So, still using red16, green16, blue16 as my unsigned 16 bits values of the color channels from my original image. They have a size of nPixels, i.e, the total number of pixels in the image. So, e.g., red16[ii] is giving me the red value of pixel ii.

int range = 65535;
// below, naxis1 is the width, naxis2 is the height (in pixels)
newPaintImage = new QImage(naxis1, naxis2, QImage::Format_ARGB32 );

for ( int ii = 0; ii < nPixels; ++ii )
{

// Below we scale the channel value to fit within [0-255]
// This assumes that qRgba() needs that range. This is undocumented.
cred = (int) 255 * red16[ii] / range;
cgreen = (int) 255 * green16[ii]/ range;
cblue = (int) 255 * blue16[ii] / range;

QRgb argb = qRgba( cred, //red
cgreen, //green
cblue, //blue
255);   //alpha
//1D index to 2D (x,y) coordinates.
QPoint loc(ii%naxis1, ii/naxis1);

newPaintImage->setPixel( loc, argb);
}


This is finally giving the "expected" results (from comparison with a reference .tiff image), and that result is indeed different from what I had at the very beginning. So, since i'm using the same channel values as in the 1st post, my source image is correct but my original implementation was not.
I think I misunderstood how i'm supposed to populate my 32 bits buffer with the QRgb converted colors. I'm probably not looping over the right indices.

So, let's start over, and i'll show you how i'm looping.

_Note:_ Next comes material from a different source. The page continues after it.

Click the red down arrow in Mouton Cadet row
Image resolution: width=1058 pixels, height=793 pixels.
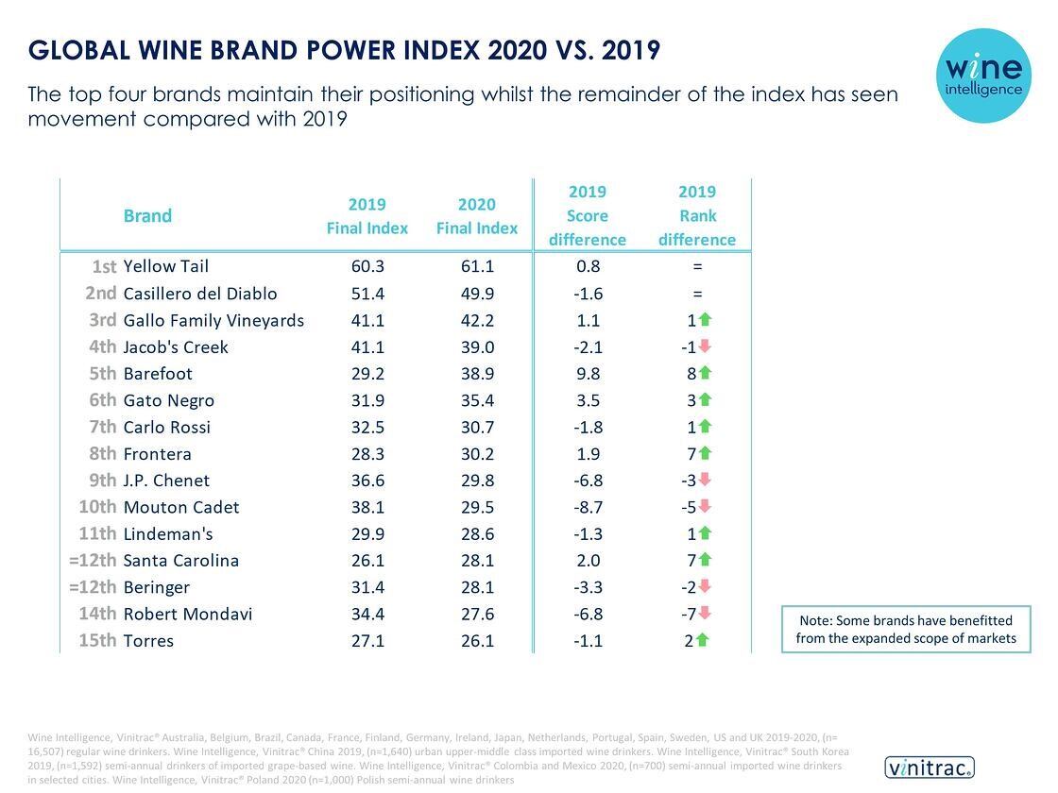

What follows is more compact version of my 1st post, but I stick to a 32 bits image buffer which is casted when passing it to the QImage constructor.

// initialize an image buffer, 32 bits unsigned. nPixels is my total number of pixels.
image32 = new quint32[nPixels];
for (long ii = 0; ii < nPixels; ii++)
{

cred = (int) 255 * red16[ii] / range;
cgreen = (int) 255 * green16[ii] / range;
cblue = (int) 255 * blue16[ii] / range;

QRgb colorV =  qRgb(cred, cgreen, cblue); // Can also be quint32, i tried both, same results.
image32[ii] = colorV; // so the image32 is populated here at pixel index ii, with the quadruplet.
}
// Finally, send the buffer to QImage
myQImage = new QImage((uchar*)image32, naxis1, naxis2, QImage::Format_ARGB32);


With this i'm assuming that image32[ii] gives me the address of the pixel ii, to which I assign a color value.
Yet when I look at the stackoverflow above, it seems I should maybe account for the "Bytes_per_line" (aka, the stride?) if I want to populate the buffer directly, and that I cannot just give the QRgb color directly to image32[ii] like above, can I? If not, then how should I do it?

Thanks

• Just a side note. I don't really need to use an image buffer at all. I want to avoid using setPixel(), which is a bit slow, that's all. I tried working with scanLine, but again, using the exact same loop, it crashed, and I believe it's caused again because I'm not accounting for the Bytes_per_line properly.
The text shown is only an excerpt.